SUPPLIED ENTRIES:
════
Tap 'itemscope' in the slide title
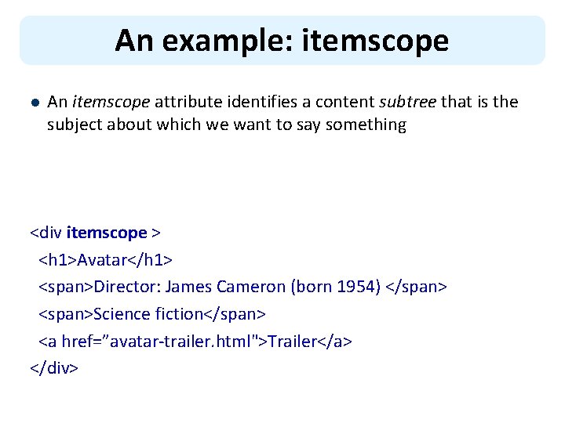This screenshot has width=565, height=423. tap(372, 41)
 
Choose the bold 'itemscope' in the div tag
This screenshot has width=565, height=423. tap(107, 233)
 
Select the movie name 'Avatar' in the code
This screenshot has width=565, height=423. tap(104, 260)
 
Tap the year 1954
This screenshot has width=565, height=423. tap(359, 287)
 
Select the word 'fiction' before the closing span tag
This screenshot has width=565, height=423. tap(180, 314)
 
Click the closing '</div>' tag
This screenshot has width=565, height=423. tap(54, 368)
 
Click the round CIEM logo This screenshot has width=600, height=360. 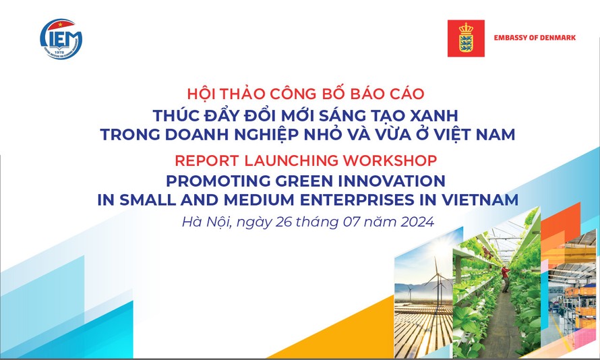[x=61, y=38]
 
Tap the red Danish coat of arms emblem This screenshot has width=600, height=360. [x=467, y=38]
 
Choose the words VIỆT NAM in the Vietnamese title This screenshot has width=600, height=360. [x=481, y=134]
════
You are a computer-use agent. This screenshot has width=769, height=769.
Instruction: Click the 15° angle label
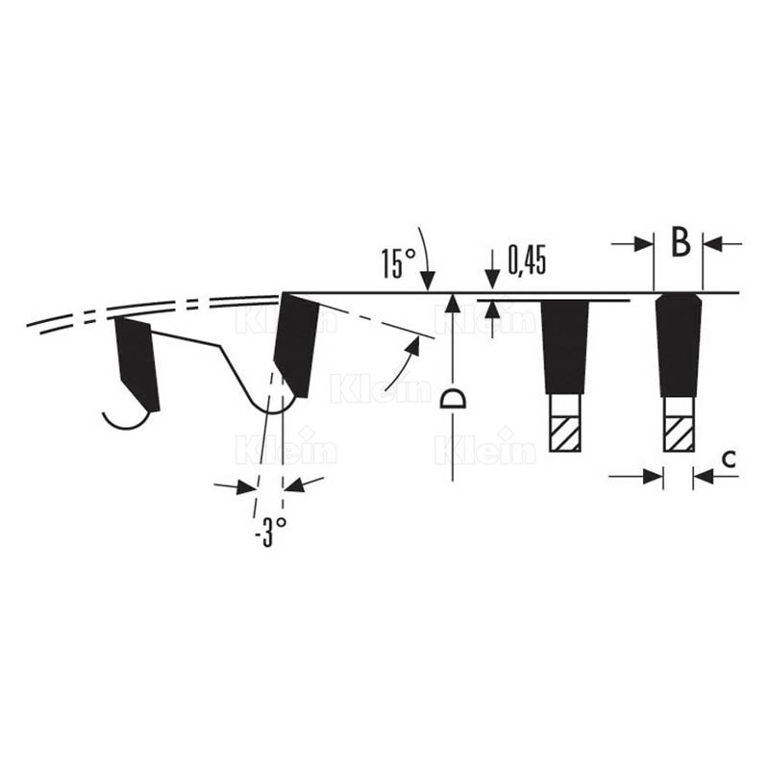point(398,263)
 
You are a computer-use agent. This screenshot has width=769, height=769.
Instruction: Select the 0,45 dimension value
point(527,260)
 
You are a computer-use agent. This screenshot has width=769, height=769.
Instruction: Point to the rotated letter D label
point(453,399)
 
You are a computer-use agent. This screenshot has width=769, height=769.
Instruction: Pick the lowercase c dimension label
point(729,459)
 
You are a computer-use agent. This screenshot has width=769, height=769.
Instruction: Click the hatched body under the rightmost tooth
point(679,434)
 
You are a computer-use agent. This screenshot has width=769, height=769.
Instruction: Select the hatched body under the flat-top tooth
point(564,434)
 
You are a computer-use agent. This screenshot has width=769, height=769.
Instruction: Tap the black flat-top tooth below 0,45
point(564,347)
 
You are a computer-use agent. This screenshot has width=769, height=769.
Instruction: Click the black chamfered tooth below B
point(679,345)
════
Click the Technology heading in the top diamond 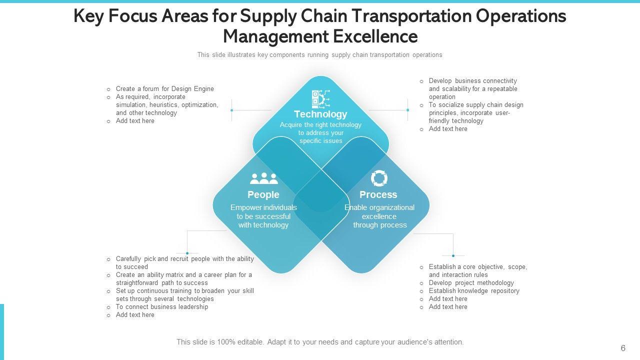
════
Change "emblem" to "badge" in the lines starting with the line with "Tap the red" and going on through the line with "Choose the words". Give only those lines, with nothing else altered.

SOLUTION TO THE EXERCISE:
Tap the red Danish coat of arms badge This screenshot has width=600, height=360. [x=467, y=38]
 
Choose the words VIỆT NAM in the Vietnamese title This screenshot has width=600, height=360. [x=481, y=134]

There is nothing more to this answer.